> EXERCISE INSTRUCTIONS
Give the whole listing again, exactly as written.
── THE INPUT
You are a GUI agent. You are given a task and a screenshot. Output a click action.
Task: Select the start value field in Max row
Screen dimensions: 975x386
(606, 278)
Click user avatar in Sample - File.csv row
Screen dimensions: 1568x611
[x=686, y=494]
────
> ANSWER TO THIS PROBLEM
You are a GUI agent. You are given a task and a screenshot. Output a click action.
Task: Select the start value field in Max row
Screen dimensions: 975x386
(606, 278)
Click user avatar in Sample - File.csv row
Screen dimensions: 1568x611
[x=686, y=494]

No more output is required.